やがて茂みを抜けた先に、魔物と交戦していた本隊の姿が見えてくる。
魔道具が機能しなくなったためか、魔物の群れは統制を失ったらしく、四分五裂となっていた。学生集団は逃げる魔物を無理に追わず、なおも手向かう一部の魔物を優先的に掃討しており、最早危機の中にはいない。
やがて安全が確保されると軍人家生徒らが点呼を取り始める。エミールらも遅ればせながらその点呼に参加し、一応の無事を知らせた。とはいえそこそこ負傷しているエミールの姿には酷く驚かれたが。
エミールは軍人家生徒らを指揮していた上級生の前に立ち、謝罪の言葉を述べた。
「申し訳ありません。訳あって独断でルイを連れて隊を離れました」
頭を下げたエミールは、ルイに魔物の統率者を探らせたことや隊を離れた以降の状況など、ダミアンに話した時と同じように、端的な形で報告する。ダミアンも、いつの間にか拾っていたらしい魔道具の一部を上級生へ見せ、エミールの報告を補足した。
そしてエミールは最後にもう一度深々と己の非を認める。
「如何なる理由であれ、軍律に反する行動を取ったのは事実。軍人としてあるまじきことであり、改めて謝罪申し上げます」
申し開きを聞き届けた上級生は、追及を一つだけする。
「何故、その統率者の存在を報告しなかった。ルイが例の男を発見した時点で報せる義務があった筈だ」
「それはその通りです……が、相手にされない可能性が高いと判断し、勝手ながら独自に動くことを決めました」
そう言ってエミールが言葉を区切ると、彼の瞳にどこか責めるような色が宿った。
「……上級生の方々は、ルイを一向に研究会の一員と認めようとしなかったものですから」
「……」
それを受けた上級生は押し黙る。
軍事学研究会での調練活動において、全ての上級生はいつまで経ってもルイを「好ましからぬ余所者」として扱い、大なり小なり敵意を向けていた。
もし魔物との交戦中に、「ルイが魔物を操っていると思しき人物を発見した」と報告した場合、ルイを軽視している上級生がそれを信用し受け入れたのか。また、たとえそれを信用したとして、軍人の矜持から「余所者」がもたらした情報を拒絶する可能性が無かったと言い切れるのか。

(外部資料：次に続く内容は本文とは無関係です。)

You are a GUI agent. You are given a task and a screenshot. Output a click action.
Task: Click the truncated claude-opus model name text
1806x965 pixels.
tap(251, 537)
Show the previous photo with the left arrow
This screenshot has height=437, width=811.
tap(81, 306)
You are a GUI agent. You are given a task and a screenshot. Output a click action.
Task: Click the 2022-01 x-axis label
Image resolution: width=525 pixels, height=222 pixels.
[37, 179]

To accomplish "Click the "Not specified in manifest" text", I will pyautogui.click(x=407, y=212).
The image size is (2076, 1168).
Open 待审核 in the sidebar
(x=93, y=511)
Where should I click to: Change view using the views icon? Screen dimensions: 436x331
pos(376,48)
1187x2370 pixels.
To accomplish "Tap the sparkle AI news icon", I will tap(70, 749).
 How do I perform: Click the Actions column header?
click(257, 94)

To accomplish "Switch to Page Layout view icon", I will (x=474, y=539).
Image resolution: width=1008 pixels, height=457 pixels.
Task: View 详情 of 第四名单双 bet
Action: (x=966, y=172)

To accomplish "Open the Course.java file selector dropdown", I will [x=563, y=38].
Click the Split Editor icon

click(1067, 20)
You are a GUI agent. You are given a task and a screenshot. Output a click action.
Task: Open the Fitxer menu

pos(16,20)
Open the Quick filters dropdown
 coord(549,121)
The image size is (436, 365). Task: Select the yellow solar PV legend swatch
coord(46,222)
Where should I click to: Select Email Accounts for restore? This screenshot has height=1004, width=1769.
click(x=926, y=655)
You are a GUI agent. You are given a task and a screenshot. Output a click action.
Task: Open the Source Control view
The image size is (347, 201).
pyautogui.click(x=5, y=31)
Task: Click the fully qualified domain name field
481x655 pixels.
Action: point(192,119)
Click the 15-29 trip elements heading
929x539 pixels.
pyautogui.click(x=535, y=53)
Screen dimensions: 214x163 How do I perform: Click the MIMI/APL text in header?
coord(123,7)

上級生は数秒だけエミールから目を逸らした。そして瞑目し、ぐっと何かを飲み込んだような表情で目蓋を開ける。
「……研究会における俺達の態度が、報告を躊躇わせたのは確かだな。報告を上げなかったことは不問とする。ただし、独断専行を許容するわけにはいかん」
そう言って、面持ちを厳しくした彼はエミールへの判決を下す。
「本日より一ヶ月間、軍事学研究会への出入りを禁じる謹慎処分とする」
「え、それって」
ルイが思わずといった様子で言葉を落とした。夏期休暇まで既に一週間を切ろうとしているこの日より、ひと月の謹慎。つまり、実質的にはほんの数日間だけの処分であった。
寛大な判断にエミールの頭がまた位置を低くさせる。上級生は少し緊張を解いて声を張り上げた。
「さて、ここでもたついている場合ではない。我々は急ぎ他生徒への救援に──」
ふとその声が途切れる。その原因は割り込んできた足音の数々だった。現れたのは王太子シャルルを始めとする精鋭パーティの面々。当然ながらその中にセリアの姿もある。
「遅くなってすまない! 他のパーティ集団を助けていたんだ」
それを見て上級生が代表して状況を報告しようとしたのか、胸に手を当てた上で口を開く。が、別の上級生──貴族出身の者──が間に滑り込み、シャルルへ慇懃な礼を披露した。
「殿下御自らの救援、真に光栄にして感謝に堪えません。しかし大変恐縮ながら、我らは既に独力にて魔物を撃退しております。ええ、我ら騎士科と魔術科の──」
王太子に自分を売り込む機会と捉えたらしい彼は、つらつらと魔物との戦いを語り始める。だがその内容に、軍人家生徒の存在は無かった。
軍人家生徒の指揮を執った上級生が、表情をほんの少し苦い色に歪めて一歩前に出ようとする。ところが先にセリアが寒々しい武勇伝を遮った。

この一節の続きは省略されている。